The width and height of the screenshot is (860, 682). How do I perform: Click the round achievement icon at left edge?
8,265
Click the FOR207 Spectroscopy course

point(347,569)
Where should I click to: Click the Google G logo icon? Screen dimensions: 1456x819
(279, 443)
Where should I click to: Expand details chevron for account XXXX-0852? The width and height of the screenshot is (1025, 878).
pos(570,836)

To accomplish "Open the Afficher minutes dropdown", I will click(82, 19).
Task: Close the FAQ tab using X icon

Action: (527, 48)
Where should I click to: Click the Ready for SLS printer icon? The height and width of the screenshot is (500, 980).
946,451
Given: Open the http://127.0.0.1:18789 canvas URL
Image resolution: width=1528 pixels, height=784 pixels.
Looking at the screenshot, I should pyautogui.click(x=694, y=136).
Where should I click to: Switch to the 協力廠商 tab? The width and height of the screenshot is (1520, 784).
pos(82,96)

——————————

◆ **Action item**: Transcribe the data above exactly as it reads.

◆ **Written answer**:
The width and height of the screenshot is (860, 682). How do I perform: Click the round achievement icon at left edge?
8,265
Click the FOR207 Spectroscopy course

point(347,569)
Where should I click to: Click the Google G logo icon? Screen dimensions: 1456x819
(279, 443)
Where should I click to: Expand details chevron for account XXXX-0852? The width and height of the screenshot is (1025, 878).
pos(570,836)

To accomplish "Open the Afficher minutes dropdown", I will click(82, 19).
Task: Close the FAQ tab using X icon

Action: (527, 48)
Where should I click to: Click the Ready for SLS printer icon? The height and width of the screenshot is (500, 980).
946,451
Given: Open the http://127.0.0.1:18789 canvas URL
Image resolution: width=1528 pixels, height=784 pixels.
Looking at the screenshot, I should pyautogui.click(x=694, y=136).
Where should I click to: Switch to the 協力廠商 tab? The width and height of the screenshot is (1520, 784).
pos(82,96)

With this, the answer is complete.